Subscribers to FreeTV, recently launched in Lagos as the country’s official Free-To-View digital terrestrial television (DTT), have expressed disappointment over poor reception, total lack of it and lean channel offerings among others.

The service was launched in Lagos on April 30 by Alhaji Lai Mohammed, Minister of Information, as part of the national digital switchover (DSO) programme.

But two weeks after launch, subscribers have been venting their anger on FreeTV’s official Facebook page.

Reginald Iyama, a Facebook user who has bought the decoder, wrote that his decoder has not been activated six days after purchase. “FreeTV is gone too soon. I have been trying to activate for over six days now,” he wrote.

Omekele Onogwu Matthew, another user, detailed his experience as: “Activation problem, subscription problem, refresh problem. For all of these, you must pass through their top dealers, who will demand commission.”

It is the same for Ehibor Loveday, who stated: “You can’t activate, you can’t subscribe, you can’t refresh. What a useless FreeTV. I have it (the decoder) in the dustbin. This is Nigeria where nothing works.”

Osho Abiodun said he bought 10 decoders from a dealer in Lagos and has been unable to activate any, the reason he demanded a refund.

“I bought 10 decoders from one of your distributors in Lagos and all are not working. The dealer can’t activate the decoders. Now, I don’t want to have any issue with FreeTV as from today and I want my money back,” he wrote.

For many others in the state, there is little information on where to buy decoders.

Tunde Niyi Abiodun, who resides in Ikorodu, wrote that the decoders are not available in the town. It is the same with Arix Oyekan, who asked where he can buy in Lagos, and Dorcas Adeleye, who wanted to know where to buy in Agege.

Subscribers also complained about is the refusal of FreeTV staff to respond to their enquiries on activation, subscription renewal and signal disappearance.

Mbanugo Steve, a discontented user, wrote: “Some of the questions I wanted to ask like the names of stations on offer, price and where to buy have been asked over an hour ago, but nobody is offering answers.”

When a call was put through 0703887277, the number listed as FreeTV’s on its Facebook page, the call was a female, who said she is a staff of the National Broadcasting Commission (NBC) in Abuja. She said the decoder costs between N12,000 and N13,000, with subscribers expected to pay a yearly digital access fee of N1,500.

Those lucky with the signal complained of the limited number of channels on the platform, saying some of the channels they once watched have since disappeared, with no explanation offered.

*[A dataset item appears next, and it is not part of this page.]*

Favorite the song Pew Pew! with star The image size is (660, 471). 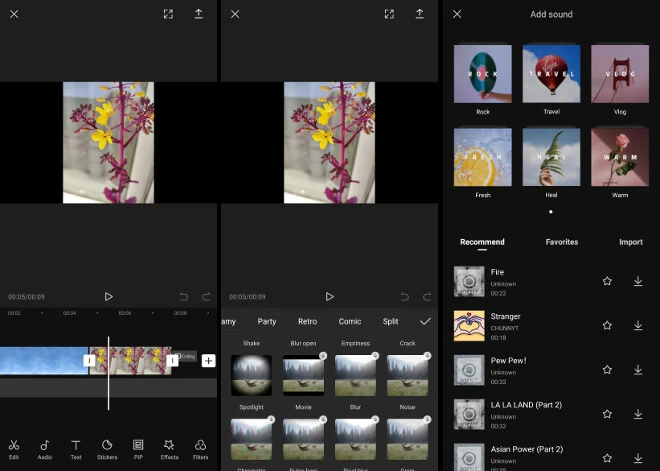pos(607,370)
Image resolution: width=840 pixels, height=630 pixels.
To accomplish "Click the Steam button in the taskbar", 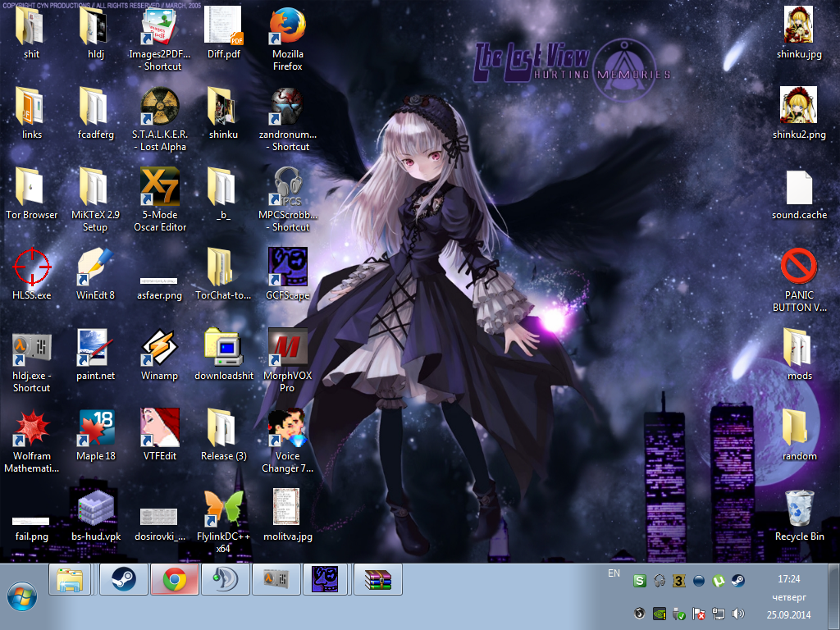I will click(x=124, y=579).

Egwim Mamba Chris, who said he rescanned his decoder many times, wrote: “Children need a particular station dedicated to cartoons, so they too can enjoy FreeTV. Also, what happened to stations like Core TV, One Music etc…They have stopped showing for long.”

The experiences are not exclusive to Lagos, where the service has just been launched, but have been endured by residents of states where FreeTV was launched between 2016 and 2017.

In a post made two years ago, one Oluwatoyin Afolashade, who did not give her city of residence, complained that her decoder was inactive for six months.

“Our FreeTV stopped working six months ago. When I click on factory reset, it detects channels but still says no signal though the green light is on,” she wrote.

Also, Lorenzo Nathan, who is based in Kubwa in the Federal Capital Territory, said he got a FreeTV decoder a few years ago, but has not enjoyed it.